---------- Текст для чтения

Ловушка для жизни
7 и 8 декабря в петербургском Доме Радио пройдет небольшая ретроспектива фильмов Алена Кавалье, приуроченная к его 90-летию и организованная фестивалем архивных фильмов. Покажут четыре его автобиографических фильма, среди которых и «Кинолюбитель» (Le filmeur), прочитать о котором можно в этой статье, написанной Антоном Костылевым для «французского» номера «Сеанса».
СЕАНС – 49/50
Роберт Макки, доказывая в своей «Истории на миллион долларов» принцип абсолютной неслучайности каждой сцены и каждого эпизода в кино, находит удивительно точные слова: «Фильм — это метафора жизни, исполненной смысла». Экспозиция цепляется за конфликт, характеры за обстоятельства, и вся махина неотвратимо движется к финалу, неизбежному в соответствии с внутренней логикой картины. В этой финальной точке все скрытые пружины распрямляются, тайные механизмы с лязганьем защелкиваются, поймав в капкан искомый смысл. Включается свет — и жизнь продолжается.
В случае автобиографического фильма идея Макки приобретает не дидактический, а скорее философский смысл с несколько устрашающим оттенком. Являясь, кто бы что ни говорил, человеком, режиссер вынужден предпринять сверхчеловеческое усилие — преодолеть хаос собственной повседневности, собрать на монтажном столе смысл собственной жизни и навязать его миру как универсальный. И если избравшие для автобиографии путь игровой постановки могут укрыться за декорацией и актерами, то документалисты остаются наедине со зрителем, собственной жизнью и поисками в ней осмысленной последовательности. Представляя собой маргинальный жанр, документальная автобиография близка к темной, изначальной природе кино так же, как порнография, — только с другим знаком. Обнажение, принципиальный натурализм в жизни тела и в жизни духа приводит к зеркальному результату: вырождение смысла в шок в одном случае, и порождение смысла из шока от столкновения с истиной чужого бытия — в другом.
В данном случае художественный метод для автора становится уже не приемом, а стратегией выживания, выражением страха потерпеть поражение от собственной памяти, от неподатливого вещества собственной жизни, от неуловимости ослепительных моментов полноты существования. Следуя за своими надеждами и страхами, каждый выбирает свой путь.
Зази на пляже
В интервью газете «Коммерсантъ» Аньес Варда, говоря о картине «Побережья Аньес» (Les plages d’Agnès, 2008), призналась: «Я бы сказала, что тема фильма — страх потери памяти, который посещает нас в определенном возрасте». Тема считывается с трудом, поскольку саму Варда трудно заподозрить и в каких-либо страхах, и в давлении возраста — невозможно поверить, что ей за восемьдесят. Подобно юной Зази, наслаждающейся окружающим ее полоумным миром, Варда оживленно движется по пляжу, с помощью молодых помощников расставляет на нем зеркала, чтобы разглядывать в отражении свое прошлое. Прошлое — это места, люди и фильмы.

--------------------

- _Задания к упражнению_:
1. Процитируйте из статьи фрагмент от слов «СЕАНС – 49/50» до слов «и жизнь продолжается.».
2. Переведите на английский язык предложение из статьи: «Следуя за своими надеждами и страхами, каждый выбирает свой путь».
3. Определите, соответствуют ли статье утверждения (a), (b) и (c), и подтвердите каждый ответ точной цитатой. (a) Ретроспектива фильмов Алена Кавалье приурочена к его 90-летию. (b) На ретроспективе покажут шесть фильмов. (c) Варда называет темой «Побережий Аньес» страх потери памяти.

---------- Исходные данные

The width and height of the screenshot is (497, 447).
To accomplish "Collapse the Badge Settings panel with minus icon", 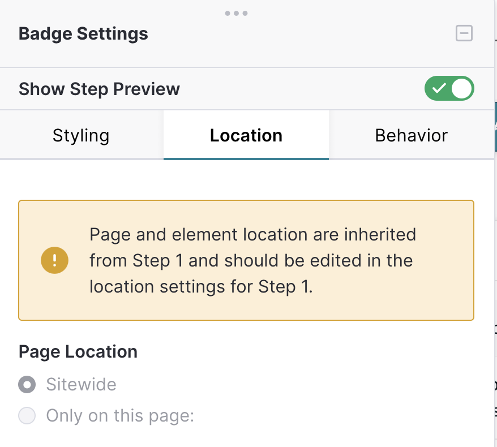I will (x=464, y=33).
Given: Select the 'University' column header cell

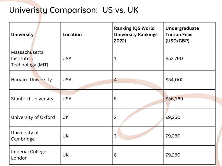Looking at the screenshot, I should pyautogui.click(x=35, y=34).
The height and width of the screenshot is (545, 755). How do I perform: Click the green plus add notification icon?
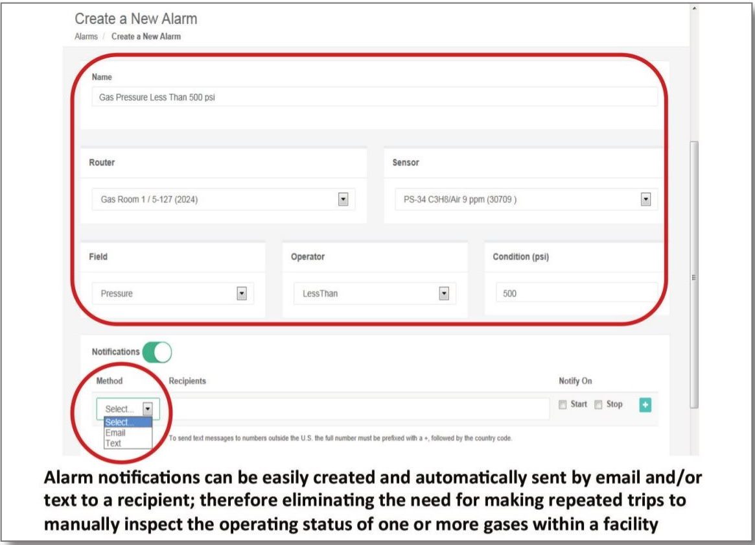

--------------------

- _Ответы_:
1.
СЕАНС – 49/50
Роберт Макки, доказывая в своей «Истории на миллион долларов» принцип абсолютной неслучайности каждой сцены и каждого эпизода в кино, находит удивительно точные слова: «Фильм — это метафора жизни, исполненной смысла». Экспозиция цепляется за конфликт, характеры за обстоятельства, и вся махина неотвратимо движется к финалу, неизбежному в соответствии с внутренней логикой картины. В этой финальной точке все скрытые пружины распрямляются, тайные механизмы с лязганьем защелкиваются, поймав в капкан искомый смысл. Включается свет — и жизнь продолжается.

2. Following their hopes and fears, each person chooses their own path.

3.
(a) Да: «приуроченная к его 90-летию».
(b) Нет: «Покажут четыре его автобиографических фильма».
(c) Да: «тема фильма — страх потери памяти».